Page excerpt:
■ ■ ■ ■ ■ ■ ■
Unsane is a prickly psychological medical drama turned stalker thriller, directed by Steven Soderbergh and starring Claire Foy. An ambitious film, captured using an iPhone camera, it takes on an otherworldliness. Much like the film Mommy, Unsane has an unconventional screen format, giving it a fish-eye perspective, warping the film experience and adding an extra layer to the sense of paranoia.
Soderbergh is familiar with the medical thriller genre, having directed Contagion and Side Effects. This bold new project has similarities in terms of that game, but comes off like a low-budget movie. The strange mix of television style thriller, Soderbergh’s cinematic treatment and attempts at creating an oddball masterpiece, make Unsane one of those films that’s constantly trying to stay unclassifiable.
■ ■ ■ ■ ■ ■ ■
Data extract:
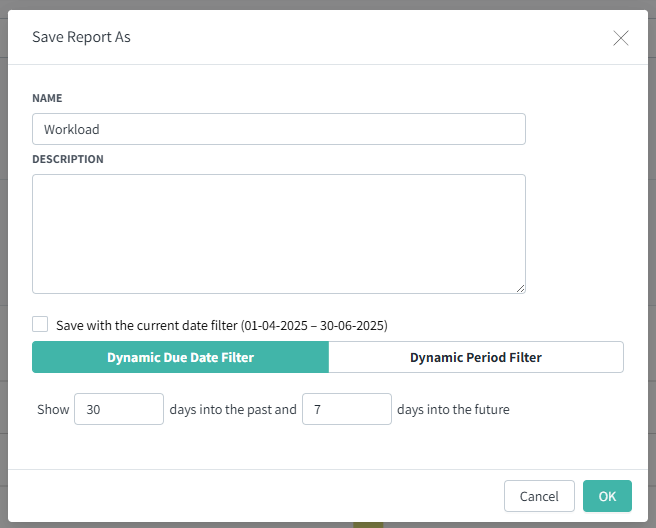Confirm with the OK button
■ ■ ■ ■ ■ ■ ■
Required action 1: From the Unsane review, return the passage that opens with the words containing "Soderbergh is familiar" and closes with "to stay unclassifiable.".
Required action 2: According to the Unsane review, what was used to capture the film?
None of the data is needed here.

Answer 1:
Soderbergh is familiar with the medical thriller genre, having directed Contagion and Side Effects. This bold new project has similarities in terms of that game, but comes off like a low-budget movie. The strange mix of television style thriller, Soderbergh’s cinematic treatment and attempts at creating an oddball masterpiece, make Unsane one of those films that’s constantly trying to stay unclassifiable.

Answer 2: An iPhone camera.